One potato, Two potatoes, Three potatoes, Four!

Apr 06, 2017

By Kelsey Gray

As the days get longer, the air gets warmer, and the sun shines brighter, we may begin to notice fresh fruits and vegetables growing around us and appearing in local grocery stores and markets. Food crops, including grains, fruits, and vegetables, are harvested to feed the growing world population of over 7 billion people. A few of the leading food crops around the world are maize, plantains, soybeans, wheat, and sweet potatoes.

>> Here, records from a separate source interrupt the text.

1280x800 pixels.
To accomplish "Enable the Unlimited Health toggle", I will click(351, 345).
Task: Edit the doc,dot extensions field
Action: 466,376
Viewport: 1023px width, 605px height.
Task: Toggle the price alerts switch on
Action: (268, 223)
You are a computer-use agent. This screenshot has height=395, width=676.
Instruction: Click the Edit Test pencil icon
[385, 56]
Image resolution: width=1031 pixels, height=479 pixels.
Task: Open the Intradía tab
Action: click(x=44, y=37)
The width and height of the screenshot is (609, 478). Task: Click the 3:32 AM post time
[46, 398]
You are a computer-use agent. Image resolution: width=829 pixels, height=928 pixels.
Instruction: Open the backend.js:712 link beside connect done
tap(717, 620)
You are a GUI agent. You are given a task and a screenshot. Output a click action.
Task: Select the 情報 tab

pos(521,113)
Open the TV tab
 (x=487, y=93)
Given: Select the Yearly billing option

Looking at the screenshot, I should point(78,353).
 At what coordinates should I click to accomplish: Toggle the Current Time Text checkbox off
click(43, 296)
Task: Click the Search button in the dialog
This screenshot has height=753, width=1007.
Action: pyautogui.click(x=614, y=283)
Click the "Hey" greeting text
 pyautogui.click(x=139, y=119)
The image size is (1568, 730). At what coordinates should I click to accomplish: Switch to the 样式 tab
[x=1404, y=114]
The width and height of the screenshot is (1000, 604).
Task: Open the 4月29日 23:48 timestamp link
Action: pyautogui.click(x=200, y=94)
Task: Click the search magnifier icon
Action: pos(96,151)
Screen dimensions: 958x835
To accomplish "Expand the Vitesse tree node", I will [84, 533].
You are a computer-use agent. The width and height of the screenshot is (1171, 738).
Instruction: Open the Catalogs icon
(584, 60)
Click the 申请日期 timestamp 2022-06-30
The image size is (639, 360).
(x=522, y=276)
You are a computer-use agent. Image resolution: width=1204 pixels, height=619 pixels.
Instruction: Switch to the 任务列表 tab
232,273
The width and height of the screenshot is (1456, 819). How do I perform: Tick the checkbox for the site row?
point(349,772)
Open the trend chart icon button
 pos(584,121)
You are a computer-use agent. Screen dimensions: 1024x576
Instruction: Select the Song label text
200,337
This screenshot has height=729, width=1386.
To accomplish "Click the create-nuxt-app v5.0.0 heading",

Since 1971, North Carolina has been the number one sweet potato producing state in the United States. Historically, sweet potatoes produce a decent harvest even in imperfect soil. In fact, sweet potatoes are so willing to grow that potatoes accidentally dropped on the ground can grow into sweet potato plants if the soil they land on is warm and moist enough. Still, there are many steps that farmers can take when planting, growing, and harvesting sweet potatoes to improve the quality and quantity of the crop.

The first step in farming sweet potatoes is to plant them. Root development of the sweet potato depends on having plenty of air space in the soil. In other words, the soil needs to have good aeration. Loose, sandy, well-drained soil is ideal for sweet potatoes, since this kind of soil allows the root to have good access to oxygen. It is also important to remove weeds so that the growing sweet potatoes do not have to compete with the weeds for nutrients. Interestingly, sweet potatoes are grown from sprouts that come from stored sweet potatoes. You may have noticed these sprouts if you have ever had potatoes sit in your kitchen for a while.

Once the sweet potatoes have been planted, adding fertilizer to the young plants can help them to grow. Fertilizer often includes nutrients such as nitrogen, phosphate, and potassium. While sweet potatoes do not require as much of these nutrients as other plants do, they are important for the growth of the plant.

In addition to plants using nutrients from fertilizer directly, bacteria in the soil help the plant to use the nutrients efficiently in a process called symbiosis. In March 2017, scientists at the University of North Carolina at Chapel Hill published their findings about how bacteria that live in the soil around a plant’s roots help the plant to use phosphate to improve yield of the crop.

Another important part of helping sweet potatoes grow is making sure they do not get a sweet potato disease. Sweet potatoes can be infected by viruses, have parasitic worms, or rot for a variety of reasons. Fortunately, there are several ways that farmers manage each of these diseases such as crop rotation, harvesting at the proper time, and keeping sweet potatoes well-ventilated during storage.

After sweet potatoes grow for three to four months, they are ready to be harvested. Some farmers harvest sweet potatoes by hand, rather than by using a mechanical harvester, to avoid damaging the potatoes in the process. Either way, it is necessary to loosen the soil around the plant so that the tubers are not injured. Sweet potatoes are not very sweet when first dug, even though they are called sweet potatoes. They need to sit in a warm, well-ventilated place for about 10 days so that scratches in their skin will heal and the flesh inside will become sweeter. The combination of warmth and time activates an enzyme that converts the complex carbohydrate, starch, into maltose, a simple sweet sugar.

Although sweet potatoes are able to grow without much care, it is clear that the efforts put forth by farmers increase the yield of this valuable crop. Thanks to their work in planting, growing, and harvesting sweet potatoes, we all are able to enjoy a delicious and nutritious treat!